■ **Exercise 1**
In the LIBOR article below, how much was Barclays fined by American and British regulators?
■ **Exercise 2**
Reproduce the passage of the LIBOR article below between "The dangers of" and "serves can prosper.", inclusive.

--- START Given text ---

Blog Libor ie Interest rate cheating at Barclays

Libor ie Interest rate cheating at Barclays

Posted by Author on in Blog 49

FROM MY DEAR FRIEND AMBASSADOR GAJENDRA SINGH


Since many years aware of how the bankers and financiers at the Wall Street and the City , London have been cheating ,I have referred to this class as banksteres , a term unlikely to be used in Indian print or TV channels , for our former and current rulers .

Now the venerable ! NYT and The Economist have been forced to admit the truth .

The LIBOR affair

Banksters

How Britain's rate-fixing scandal might spread—and what to do about it

Jul 7th 2012 | from the print edition
"SINCE we have not more power of knowing the future than any other men, we have made many mistakes (who has not during the past five years?), but our mistakes have been errors of judgment and not of principle." So reflected J.P. Morgan junior in 1933, in the middle of a financial crisis. Today's bankers can draw no such comfort from their behaviour. The attempts to rig LIBOR (the London inter-bank offered rate), a benchmark interest rate, not only betray a culture of casual dishonesty; they set the stage for lawsuits and more regulation right the way round the globe. This could well be global finance's "tobacco moment".
The dangers of this are obvious. Popular fury and class- action suits are seldom a good starting point for new rules. Yet despite the risks of banker-bashing, a clean-up is in order, for the banking industry's credibility is shot, and without trust neither the business nor the clients it serves can prosper.
At present, the scandal rages in one country and around one bank. Barclays has been fined $450m by American and British regulators for its attempts to manipulate LIBOR. The bank's first attempt to ride out the storm failed miserably; Bob Diamond, Barclays' chief executive, resigned this week. The British government has ordered a parliamentary review into its banks. The reputation of the City of London, where LIBOR is set by collating estimates of their own borrowing costs from a panel of banks, has been further dented.
But this story stretches far beyond Britain. Barclays is the first bank in the spotlight because it offered to co-operate fully with regulators. It will not be the last. Investigations into the fixing of LIBOR and other rates are also under way in America, Canada and the EU. Between them, these probes cover many of the biggest names in finance: the likes of Citigroup, JPMorgan Chase, UBS, Deutsche Bank and HSBC. Employees, from New York to Tokyo, are implicated (seearticle).
The bank and the Bank
The evidence that has emerged from the Barclays investigation reveals two types of bad behaviour. The first was designed to manipulate LIBOR to bolster traders' profits. Barclays traders pushed their own money-market desks to doctor submissions for LIBOR (and for EURIBOR, a euro-based interest rate put together in Brussels). They were also colluding with counterparts at other banks, making and receiving requests to pass on to their respective submitters. A similar picture of widespread collusion emerges from documents related to the Canadian investigation. This bit of the LIBOR scandal looks less like rogue trading, more like a cartel.

--- END Given text ---
--- START Information supplied ---

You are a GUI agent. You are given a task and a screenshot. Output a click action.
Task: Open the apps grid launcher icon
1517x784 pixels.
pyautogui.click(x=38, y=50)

--- END Information supplied ---

■ **Expected output 1**
$450m

■ **Expected output 2**
The dangers of this are obvious. Popular fury and class- action suits are seldom a good starting point for new rules. Yet despite the risks of banker-bashing, a clean-up is in order, for the banking industry's credibility is shot, and without trust neither the business nor the clients it serves can prosper.